Gotchas worth remembering

Install kube-prometheus-stack BEFORE Qdrant with serviceMonitor enabled. The Qdrant chart references the ServiceMonitor CRD at install time. Reverse the order and you get no matches for kind "ServiceMonitor" in version "monitoring.coreos.com/v1".
serviceMonitorSelectorNilUsesHelmValues: false (and the matching podMonitor + rule flags) is what makes the operator pick up resources outside its own namespace. Without these, your ServiceMonitor in the qdrant namespace is invisible to a Prometheus in monitoring.
up == 0 does not fire when a pod is deleted. The target disappears from the slice entirely and Prometheus has no series to evaluate against. count(up{job="..."}) < expected handles the deletion case correctly.
Grafana datasource UIDs are generated, not fixed. Provisioning a dashboard JSON that hard-codes a UID will break across clusters. Always discover the UID from the Grafana API before importing.
kube-prometheus-stack ships dozens of preset alerts. Many fire on a vanilla k3s install (KubeControllerManagerDown, KubeSchedulerDown) because k3s embeds those components into the k3s binary rather than running them as separate pods. Silence them in AlertManager rather than removing them: they are useful again the moment you move to a real kubeadm cluster.

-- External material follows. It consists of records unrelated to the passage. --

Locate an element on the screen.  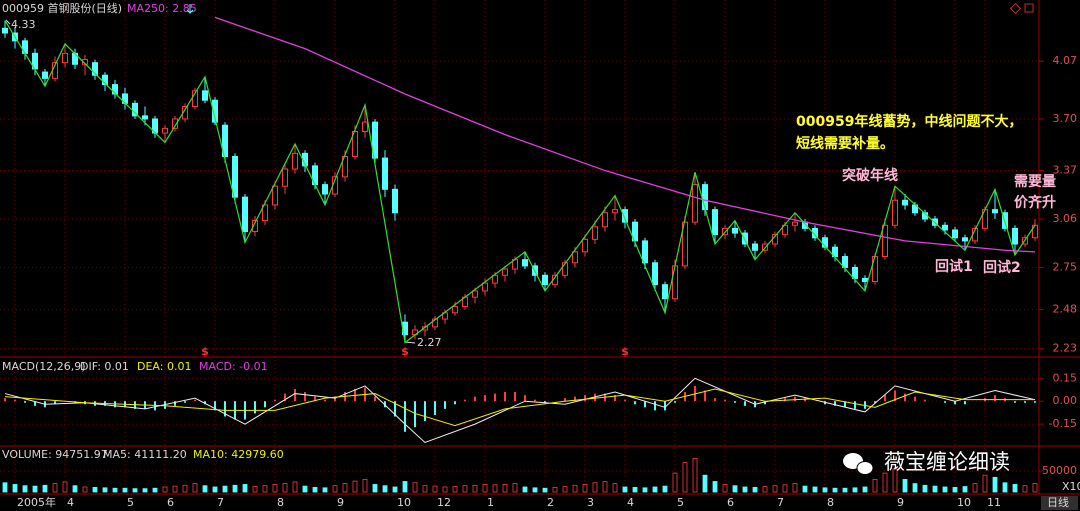
x-tick-label: 10 is located at coordinates (964, 502).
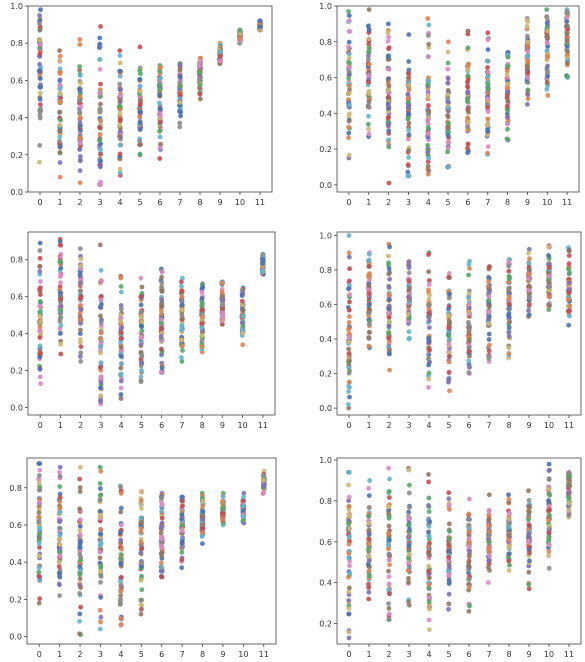 Image resolution: width=585 pixels, height=662 pixels. What do you see at coordinates (459, 551) in the screenshot?
I see `plot-frame` at bounding box center [459, 551].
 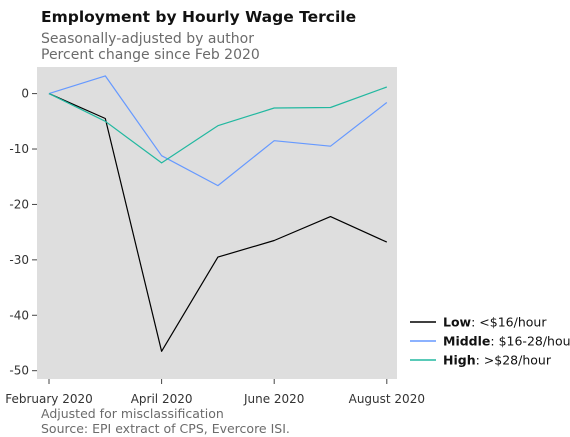 I want to click on legend-label-middle: Middle: $16-28/hour, so click(x=506, y=342).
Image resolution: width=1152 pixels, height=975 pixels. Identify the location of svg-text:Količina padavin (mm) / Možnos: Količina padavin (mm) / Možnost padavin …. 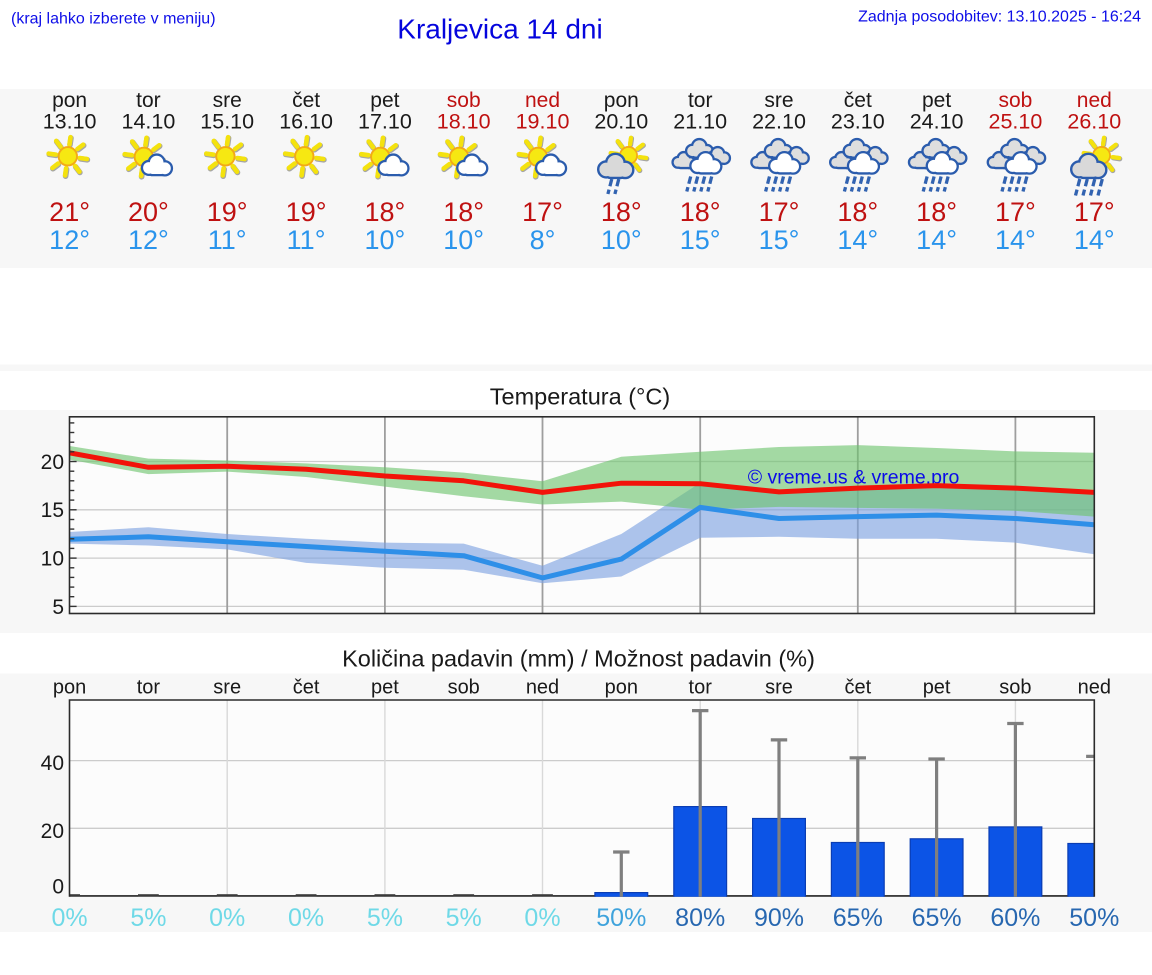
(578, 659).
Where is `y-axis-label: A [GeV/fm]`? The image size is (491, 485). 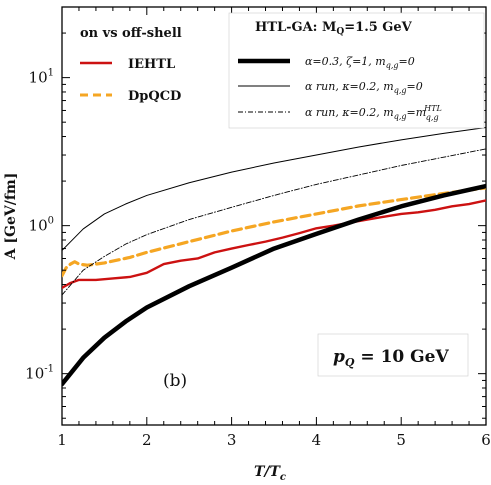
y-axis-label: A [GeV/fm] is located at coordinates (11, 217).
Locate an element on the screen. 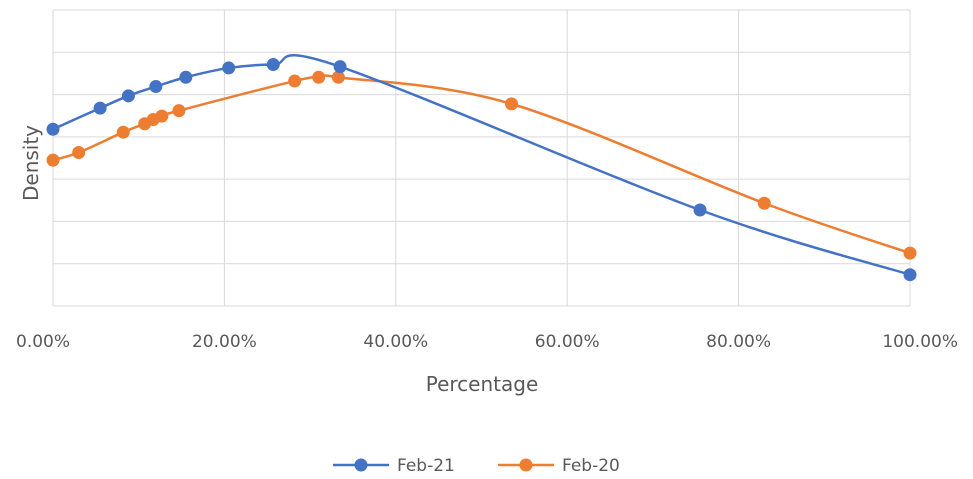 The height and width of the screenshot is (479, 973). legend-item-feb-21: Feb-21 is located at coordinates (394, 466).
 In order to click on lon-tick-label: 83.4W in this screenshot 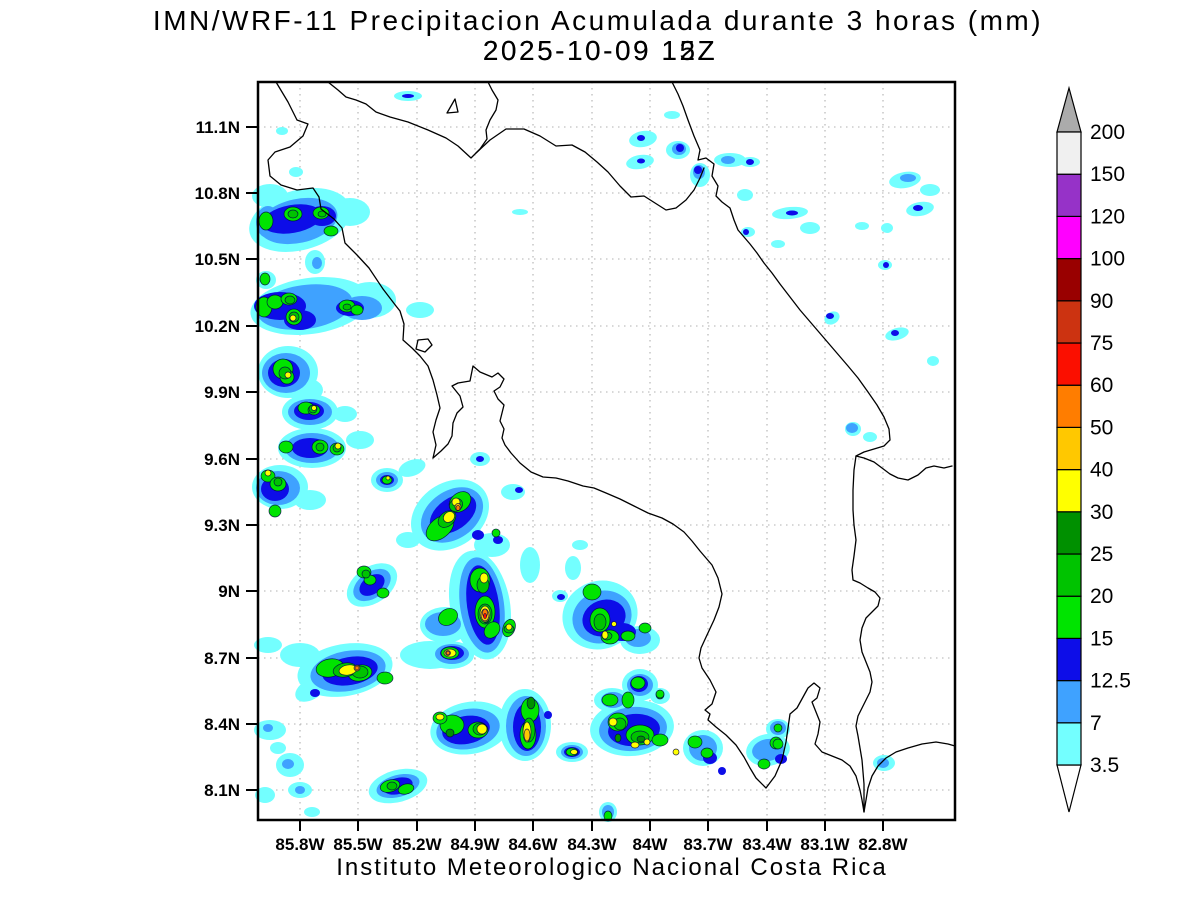, I will do `click(767, 844)`.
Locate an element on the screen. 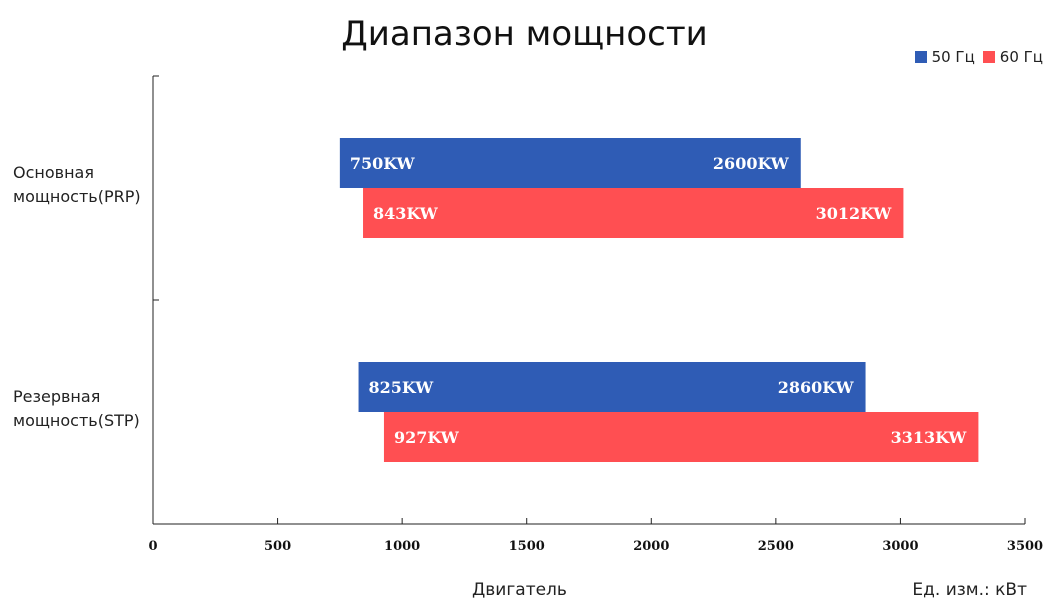 The width and height of the screenshot is (1049, 616). category-label: Основная is located at coordinates (54, 172).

What to put on the dashboard, in priority order

Dashboards drift toward “everything we can plot”. For a service like Qdrant, that becomes noise quickly. Three rules of thumb that hold up:

One row of stat panels at the top for the things that should never change: peer count, replication factor, dead replicas. If any of these go red, the rest of the dashboard does not matter yet.
One row for traffic: request rate by status, latency p50/p95/p99. These tell you whether the cluster is healthy from the caller’s perspective.
One row for resources: memory and points-per-pod. These tell you whether the cluster will stay healthy.

Everything else (shard transfers, optimization tasks, snapshot creation rate, hardware IO) is useful when you have a specific question, but it does not need to be on the first screen. Build a second dashboard for deep-dives, and link to it from the overview panels.

The pipeline we built scrapes every 30 seconds, plots six panels, and fires five alerts that have all been verified end-to-end against a real outage. That is the floor for monitoring a database your application reads from on the hot path. Layer in Slack or PagerDuty, drill the alerts quarterly, and you can find out about an issue before your users do. For host-level coverage that complements the Qdrant-specific metrics here, run node_exporter on every node so CPU, memory, and disk are in the same Grafana.